La Justicia llevó alivio a una familia rodeada por “mapuches”
Un juez ordenó el desalojo de las 40 personas que rodean un campo con un matrimonio en su interior. Los supuestos originarios ya perdieron un litigio de reclamo.

| Por Germán Negro |

En una medida que se hizo esperar y puso a una familia al borde de la desesperación, el juez de Revisión Marcelo Álvarez Melinger autorizó el desalojo del campo de El Foyel (Río Negro) usurpado por una supuesta agrupación mapuche el jueves pasado, atendiendo el planteo del fiscal de El Bolsón Francisco Arrien y del abogado querellante.

Aunque está sujeta a posibles impugnaciones por parte de la comunidad mapuche, la medida generó un alivio en la familia que permanece cautiva dentro de la estancia, cuyos integrantes habían afirmado: “estamos esperando una medida ejemplar de parte de la Justicia”.

El juez de garantías Ricardo Calcagno había rechazado el viernes pasado el pedido de la fiscalía de desalojar el territorio, debido a que los acusados no participaron de la audiencia convocada por el representante del Ministerio Público Fiscal. No obstante, se planteó un recurso de impugnación ordinario sobre esa decisión y el juez de Revisión Melinger fue asignado al caso.

El magistrado aseguró que “el desalojo no afecta el derecho de los ocupantes” y afirmó que “la posesión de la familia propietaria del campo se encuentra comprometida, afecta derecho a propiedad, libertad de movimiento y una normal actividad agropecuaria del lugar”.

Unas 40 personas identificadas como la lof Gallardo Calfú, quienes durante la madrugada del jueves bloquearon los dos accesos a la estancia, en el marco de un plan de reivindicación territorial que tiene antecedentes negativos para la comunidad, debido a dos resoluciones judiciales adversas para los reclamantes.

Ahora, el juez pidió “resguardo inmediato” de las personas que están dentro de campo y de los propietarios del mismo, como así también de sus bienes y justificó el “desalojo forzoso” del lugar.

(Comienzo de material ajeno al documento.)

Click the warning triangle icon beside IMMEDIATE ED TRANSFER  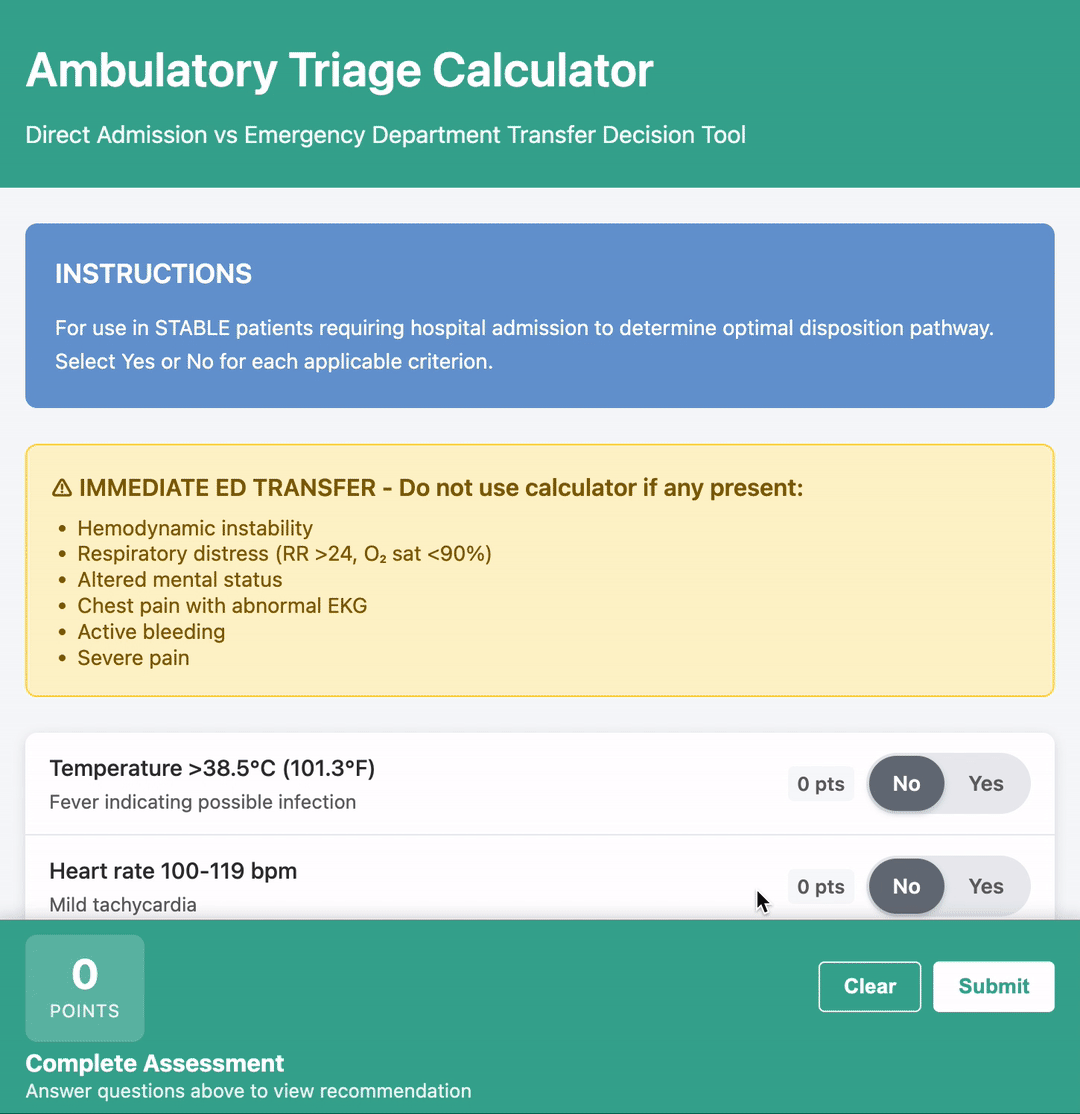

Solicitó la “inmediata restitución de la propiedad a la familia Soriani” y el desalojo de los cabecillas de la banda, Blanca Rosa Gallardo Calfú y Juan Carlos Oyarzo, como así también al resto de los integrantes de la comunidad que mantienen la ocupación.

La medida deberá implementarse por fases, siendo la primera de ellas la notificación de la misma a los acusados. En caso de que no sea acatada, el magistrado dispuso continuar con el proceso contando con el auxilio de la fuerza pública, SENAF, Defensoría de Menores, auxiliares médicos y bomberos, para garantizar “los derechos a la salud y el resguardo de los bienes de las personas que se encuentran en el predio”.